Frats Discover Free the Nip Movement, Decide to Become Second Wave Feminists
Aghast by societal double standards towards the exposure of male and female chests, Pike brothers have begun conducting extensive research into the 2014 “Free the Nipple” movement. Their findings have led them to become staunch advocates of Second Wave Feminism, a term popularized in 1968 by journalist Martha Lear.
This year, instead of supporting the veterans as their chosen philanthropy, Pi Kappa Alpha President, Chad Bush, a super senior in the College studying Business Economics and Cinema & Media Studies, made his brothers aware of the “Free the Nipple” Movement after screening the 2014 documentary by the same title.
The members of the UChicago chapter of Pi Kappa Alpha have taken extensive inspiration for their activism from their intellectual predecessors. In conversation, Pike Brother Gabe Bohn stated, “Simone de Beauvoir once said ‘one is not born a woman, but rather, becomes one.’ And that resonated with me as a brother, because one is not born into Pike, but rather becomes blackout drunk and accidentally kills a Botany Pond duck. The parallel could not be more clear.”
Pike VP, Brett A. Weiner, told The Shady Dealer, “The fact that in 2021, thirteen years after we elected Barack Obama president, people could still have the audacity to consider it remotely sexual for women to unbutton their shirts and show us their breasts – that’s just not a message that resonates with anyone in our brotherhood or extended Pike community.”
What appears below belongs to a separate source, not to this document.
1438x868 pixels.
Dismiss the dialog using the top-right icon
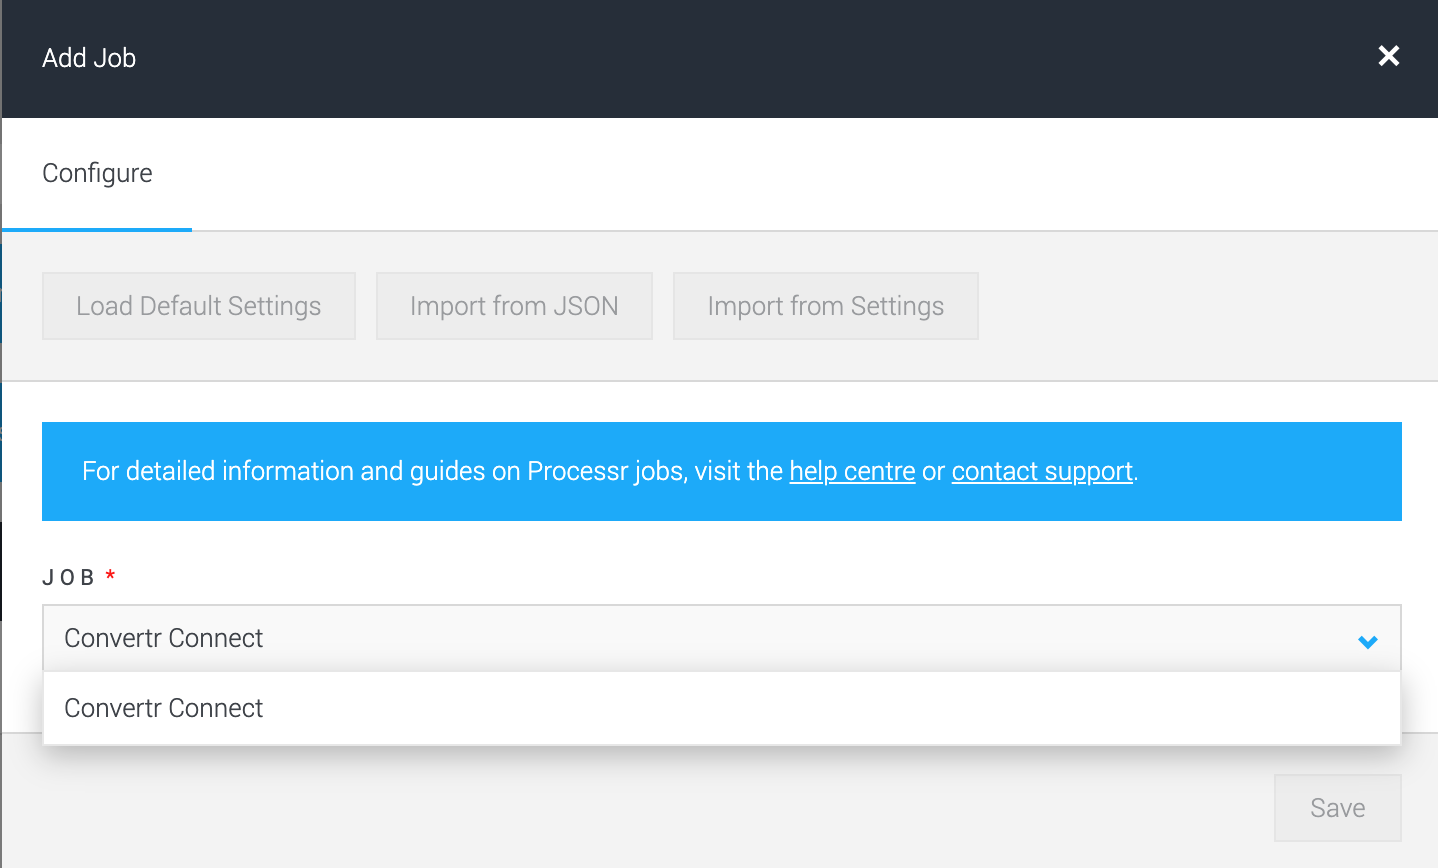(x=1389, y=57)
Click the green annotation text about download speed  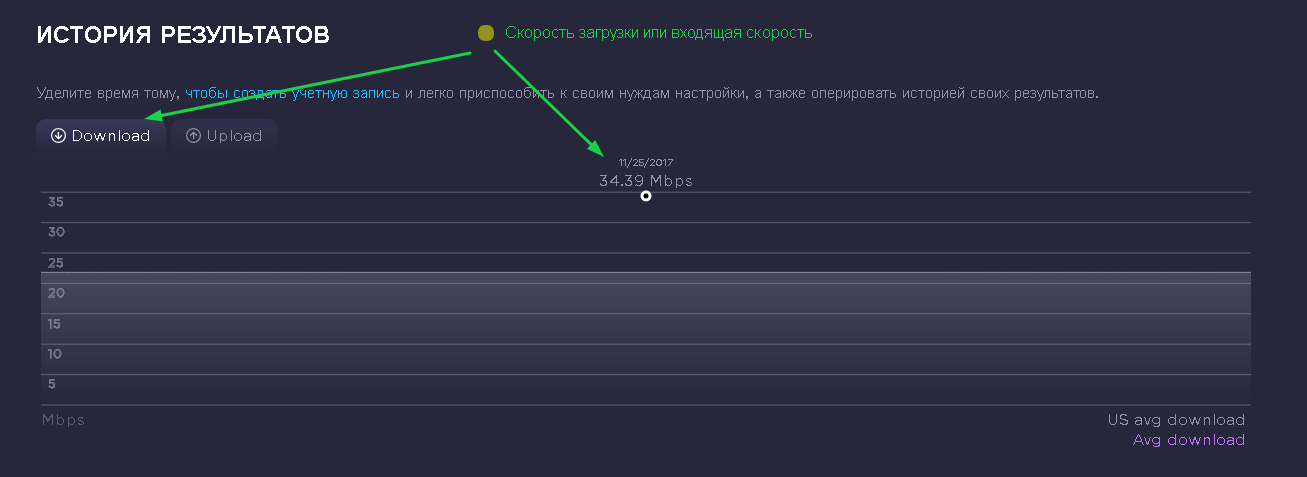pyautogui.click(x=658, y=33)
The brothers will be sponsoring a walk to “Free the Nipple” before the first bar night of the quarter. Every step walked from a bonfire at the point to the Pike house will earn $1.50 towards a donation to Breast Implants for the Underdeveloped. “All ladies with C cups and above are welcome to join the walkathon for free, given they burn their bras – for the movement, of course” Bush posted on the @uchicagopikes Instagram this morning.
According to Wikipedia, “Free the Nipple is a topfreedom campaign created in 2012 during pre-production of a 2014 film of the same name. The campaign highlights the general convention of allowing men to appear topless in public while considering it sexual or indecent for women to do the same and asserts that this difference is an unjust treatment of women. The campaign argues that it should be legally and culturally acceptable for women to bare their nipples in public.”